Memberikan Satu Tempat di Timnas bagi Dedy Gusmawan

Tak banyak pemain asal Indonesia yang bermain di luar negeri. Kalo pun ada, biasanya tak berlangsung lama. Banyak faktor yang menyebabkan hal tersebut terjadi, salah satunya faktor home sick atau “penyakit” rindu kampung halaman menjadi alasan mengapa banyak pemain Indonesia tak bisa bertahan lama bermain di negara orang. Tak usah jauh-jauh, pemain hebat sekaliber Kurniawan Dwi Yulianto pun mengakui sempat home sick saat berada diperantauan.

Saat ini, tak banyak pemain asal Indonesia yang bermain di luar negeri. Bahkan jumlahnya dapat dihitung dengan jari, sebut saja Dedi Kusnandar, Irfan Bachdim, Stefano Lilipaly, Greg Nwokolo, Victor Igbonefo, Patrich Wanggai, Titus Bonai, Abdul Rahman, Arthur Irawan, Andik Vermansyah, dan Dedy Gusmawan.

Dari sekian banyak nama di atas, tak semuanya merupakan pemain inti di klubnya masing-masing meski berstatus sebagai pemain asing,  jumlah penampilan di tim dapat dikatakan minim. Sebagai contoh, Irfan Bachdim, pemain yang bisa berposisi sebagai penyerang dan gelandang ini hanya mendapatkan jatah bermain sekali oleh klubnya, Consadole Sapporo selama tahun 2016 ini.   

Namun meski begitu, terdapat pula pemain Indonesia yang menjadi andalan di klub masing-masing. Salah satu contohnya adalah Dedy Gusmawan. ia rutin mengisi starting line-up Zeyar Shwe Myay (dibaca zeja se mye).

Mantan pemain Mitra Kukar ini sudah menjalani musim keduanya bersama klub Myanmar tersebut. Pada akhir tahun 2015 lalu, ia berhasil menandatangani kontrak baru selama semusim karena penampilan yang memikat selama setengah musim pertamanya membela klub tersebut.

Adalah Stefan Hansson, nama yang berjasa membawa karir pria kelahiran Tanjung Morawa ini menuju ke klub yang berjuluk White Elephant ini. Di musim pertama, Dedy berhasil membawa Zeyar Shwe Myay menduduki posisi kedelapan klasemen akhir dari 12 klub.

Saat ini Ooredo Myanmar National League 2016 tengah memasuki putaran kedua. Prestasi pria yang identik dengan nomor 27 bersama klubnya ini lumayan mentereng. Menurut data yang diolah dari situs resmi liga, Zeyar Shwe Myay saat ini berhasil menempati urutan lima besar sekaligus menjadi tim yang paling jarang kebobolan nomor tiga dengan 16 gol saja selama 17 kali pertandingan.

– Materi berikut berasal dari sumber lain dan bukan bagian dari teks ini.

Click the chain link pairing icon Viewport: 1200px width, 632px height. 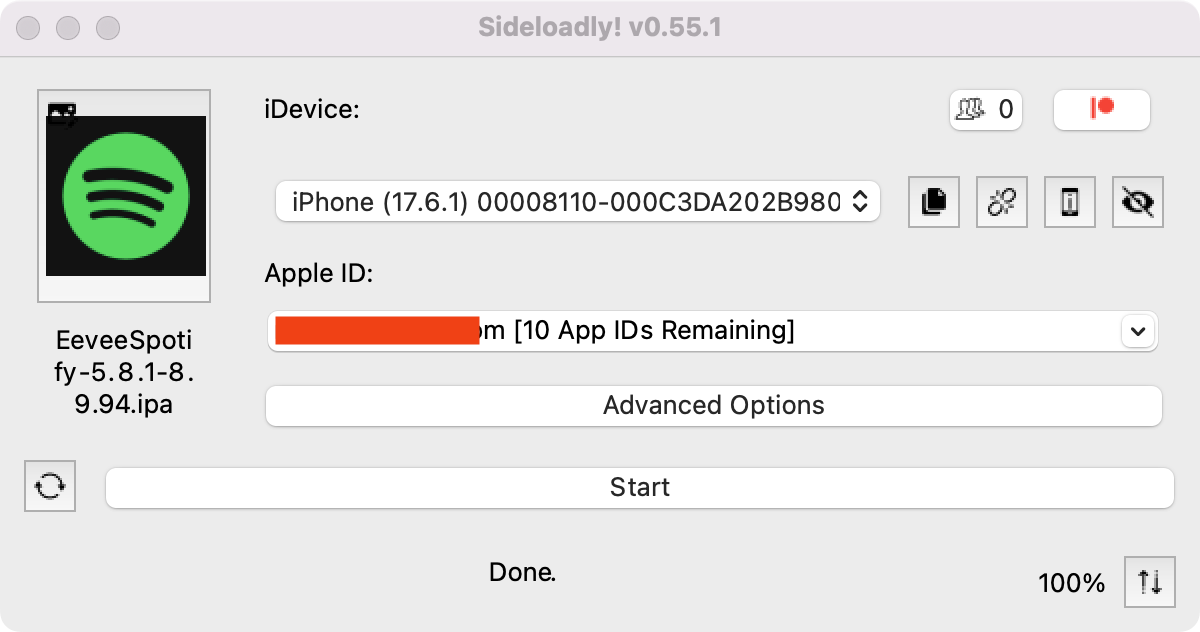(1001, 203)
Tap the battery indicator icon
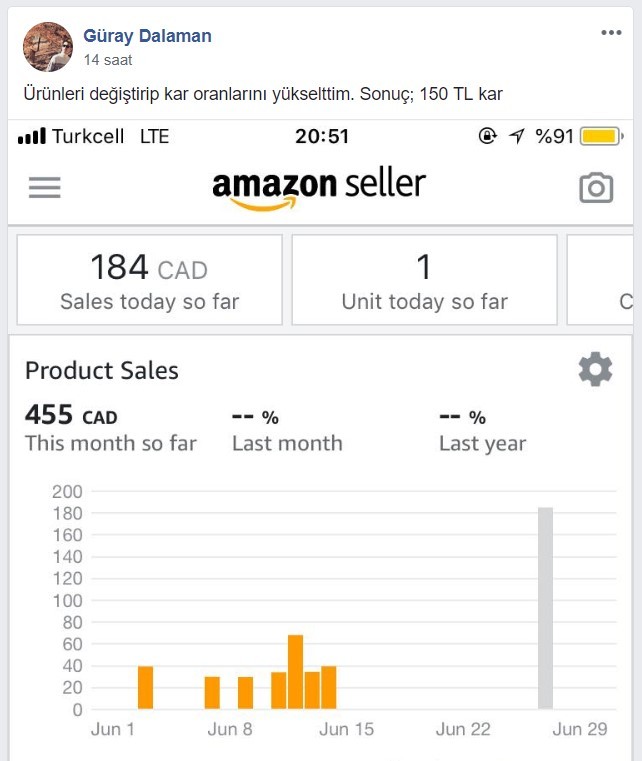This screenshot has height=761, width=642. click(x=602, y=136)
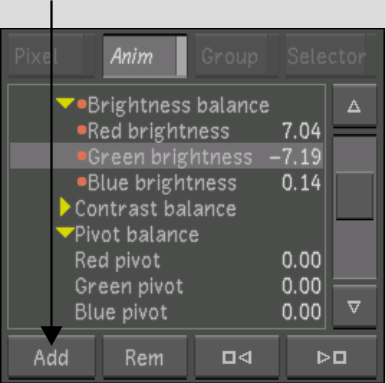Click the Rem button
The height and width of the screenshot is (383, 386).
click(x=144, y=357)
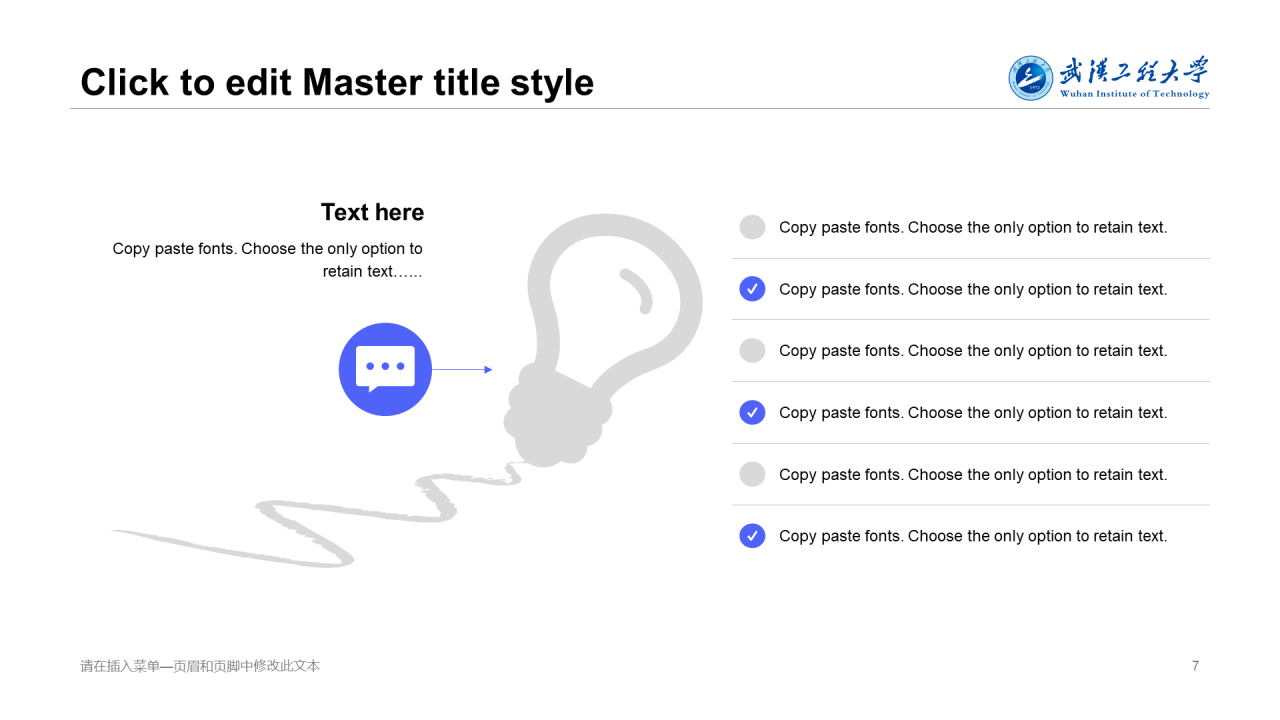Click the small arrow pointing at lightbulb

click(462, 370)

Dapat dikatakan, penampilan pemain yang mengawali karir di PSDS Deli Serdang ini cukup ciamik dalam mengawal lini pertahanan Zeyar Shwe Myay selama pertengahan musim. Dedy sendiri mengaku menghabiskan 12 laga awal dengan selalu tampil sebagai starter.

Saking apiknya penampilan pria yang memiliki tinggi badan mencapi 178 cm ini mengaku pernah ditawari oleh petinggi klub Zeyar Shwe Myay yang juga merangkap menjadi pengurus PSSI-nya Myanmar untuk dinaturalisasi. Namun ajakan itu ditolak, lantaran Dedy sendiri sudah pernah membela Tim Nasional (Timnas) Indonesia sebanyak satu kali, tepatnya saat Indonesia berhadapan dengan kamboja pada September 2014 lalu.

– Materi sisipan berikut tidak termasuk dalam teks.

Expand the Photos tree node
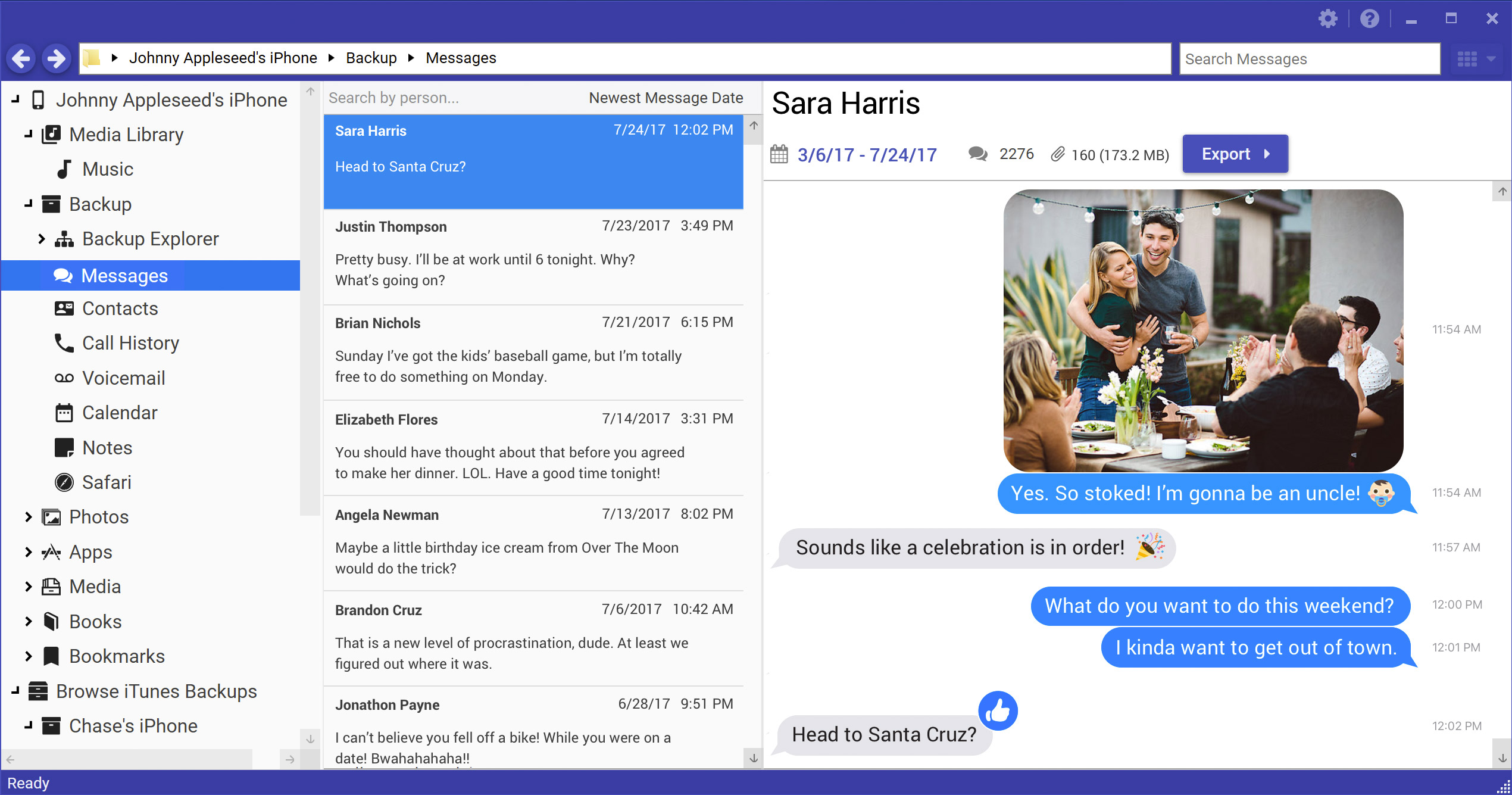Screen dimensions: 1512x795 [28, 517]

“Saya ditawari jadi pemain naturalisasi agar bisa membela Timnas Myanmar. Tetapi, saya sambil senyum menolak halus dan mengatakan kalau saya pernah membela Timnas Indonesia walau sekali” ujar Dedy Gusmawan dikutip dari Juara.

Bila menilik performa ciamik yang ditunjukan selama berlaga di negeri yang identik dengan sarung ini, tak elok rasanya bila Alfred Riedl, pelatih Timnas Indonesia tak memberikan satu tempat dari 23 nama yang bakal diboyong ke ajang AFF 2016 yang jatuh pada bulan November mendatang.